Viví muchos años en Quito y nunca me encontré con alguien de esas tierras que me haga creer que lo de la “sal quiteña” realmente existe. Siempre me pareció que el humor pastuso estaba muy por encima de la fama humorística de los capitalinos. Obviamente durante mis años universitarios tuve que soportar los típicos cachos de pastusos, incluso por parte de algunos profesores. Aunque los chistes del “Pato Vallejo” (el profe de Física, muy buen profesor, muy buena gente) no eran para hacernos quedar mal a los pastusitos de su clase o algo por el estilo, más bien los contaba como una muestra del aprecio que sentía por estos lares norteños. Manera no muy ortodoxa de demostrar aprecio, pero parece que eso del “cariño pastuso” (manera tosca y burda de demostrar cariño) se le había pegado en sus cortos viajes a tierras altas.
A los highlanders, además de pastusos, también nos conocen como caballos. Es así que nunca faltaba el típico quiteño que quería saber el por qué de esa manera de llamarnos.
- Ve, Phantomff ¿Por qué les dicen caballos a ustedes los pastusos?
- Originalmente nos llamaban burros, pero el por qué resultaba demasiado obvio.
- ¿eh? ¿uh?
- ¿Sabes por qué a las quiteñas les dicen carretas?
- No, ¿por qué?
- Porque se dejan tirar por caballos. Topamos pana, nos vemos.
- ¿eh? ¿uh?
Claro, no soy el único pastuso que tengo ese punto de vista sobre la sal quiteña, para muestra otro botón, la opinión de mi coterráneo “el que ya saben” (no, no es que ustedes ya saben quien es, lo que pasa es que ese es su nickname) no difiere mucho de la mía. Citándolo:
“…pero desde ese instante se me quedó la careta de este medio orangután como el arquetipo de algo que tengo que soportar casi a diario en mi escasa vida social en la ciudad capital, lo que aquí a algunos les da por denominar la Sal Quiteña que en lenguaje para legos se traduce como Los chistes mas sangrones del mundo que para poder mezclarse entre los capitalinos hay que saber aguantar con el siguiente truco: aprietas bien los dientes (esto es para que tus jugos intestinales no salgan disparados pues después del chiste comenzarán a bullir como lava del Krakatoa) pones la sonrisa de puerco hornado mas falsa que te salga, haces un sonido como de perro con asma para que crean que es una risa, y ya unos 10 o 20 segundos después pasaste la prueba de fuego de escuchar el fabuloso sentido del humor de algunos capitalinos, y tu círculo de amigos, intacto.”
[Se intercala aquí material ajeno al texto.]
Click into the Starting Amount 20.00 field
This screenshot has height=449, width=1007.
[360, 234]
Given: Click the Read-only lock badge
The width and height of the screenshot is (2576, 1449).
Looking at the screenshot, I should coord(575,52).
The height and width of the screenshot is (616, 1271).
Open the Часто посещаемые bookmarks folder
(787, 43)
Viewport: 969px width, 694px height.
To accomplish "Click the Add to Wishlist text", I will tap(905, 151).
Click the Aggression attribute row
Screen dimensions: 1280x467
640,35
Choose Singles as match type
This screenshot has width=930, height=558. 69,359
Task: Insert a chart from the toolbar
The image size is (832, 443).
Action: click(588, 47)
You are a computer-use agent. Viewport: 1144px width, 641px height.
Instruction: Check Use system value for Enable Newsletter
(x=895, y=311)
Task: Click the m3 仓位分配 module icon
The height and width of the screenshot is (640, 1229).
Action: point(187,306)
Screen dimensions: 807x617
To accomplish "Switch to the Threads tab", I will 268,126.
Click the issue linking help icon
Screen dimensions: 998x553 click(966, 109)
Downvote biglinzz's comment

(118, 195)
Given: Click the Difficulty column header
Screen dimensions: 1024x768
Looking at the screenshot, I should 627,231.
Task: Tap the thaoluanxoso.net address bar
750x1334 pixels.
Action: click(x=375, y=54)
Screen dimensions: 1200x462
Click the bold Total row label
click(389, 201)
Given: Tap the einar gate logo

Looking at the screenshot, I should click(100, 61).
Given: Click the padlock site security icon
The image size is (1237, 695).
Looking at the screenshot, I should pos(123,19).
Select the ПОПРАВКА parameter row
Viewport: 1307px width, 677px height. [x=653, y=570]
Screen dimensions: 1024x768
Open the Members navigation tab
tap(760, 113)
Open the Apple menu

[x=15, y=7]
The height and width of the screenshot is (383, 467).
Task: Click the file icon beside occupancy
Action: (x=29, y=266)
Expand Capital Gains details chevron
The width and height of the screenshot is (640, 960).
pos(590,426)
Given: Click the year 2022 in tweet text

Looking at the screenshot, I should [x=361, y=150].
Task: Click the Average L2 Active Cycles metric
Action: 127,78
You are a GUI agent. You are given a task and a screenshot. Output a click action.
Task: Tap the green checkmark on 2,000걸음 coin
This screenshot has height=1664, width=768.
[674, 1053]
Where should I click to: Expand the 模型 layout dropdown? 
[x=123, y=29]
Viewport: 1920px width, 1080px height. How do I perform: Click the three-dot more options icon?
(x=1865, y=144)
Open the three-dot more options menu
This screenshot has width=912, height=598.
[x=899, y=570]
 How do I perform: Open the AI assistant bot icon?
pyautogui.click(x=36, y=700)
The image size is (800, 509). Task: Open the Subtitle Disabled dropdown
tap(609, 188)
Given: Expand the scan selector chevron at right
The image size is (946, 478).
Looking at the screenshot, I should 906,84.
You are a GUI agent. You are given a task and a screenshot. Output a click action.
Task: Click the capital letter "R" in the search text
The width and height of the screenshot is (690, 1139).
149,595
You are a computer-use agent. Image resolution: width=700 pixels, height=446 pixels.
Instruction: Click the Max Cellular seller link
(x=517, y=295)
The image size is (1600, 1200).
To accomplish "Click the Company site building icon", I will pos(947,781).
Y mis sospechas de que la famosa “sal quiteña” no existe se confirmaron cuando el propio Carlos Michelena lo dijo. En La Kombi lo entrevistaron y le preguntaron algo así como “¿qué se siente ser el mayor representante de la sal quiteña en el Ecuador?” a lo que don Carlos les respondió que el no tiene sal quiteña, es más, ni siquiera es quiteño (no me acuerdo de donde dijo que era) y que (aquí viene lo principal) el cree que los pastusos tienen más sal que los quiteños.
Estimados amigos quiteños, despierten; la sal quiteña no existe, es un mito, una leyenda urbana, una fantasía. Ni siquiera el famoso “Don Evaristo” es de Quito, él nació en Ambato.
No me entiendan mal, no tengo nada contra la gente de capital, tengo familia y grandes amigos que son quiteños, la gente es buena, la ciudad es linda, pero eso no significa que tenga que aceptar la leyenda de la “sal quiteña”.
Si la sal quiteña se usara para condimentar los alimentos ya estuviéramos acostumbrados a comida deshabrida.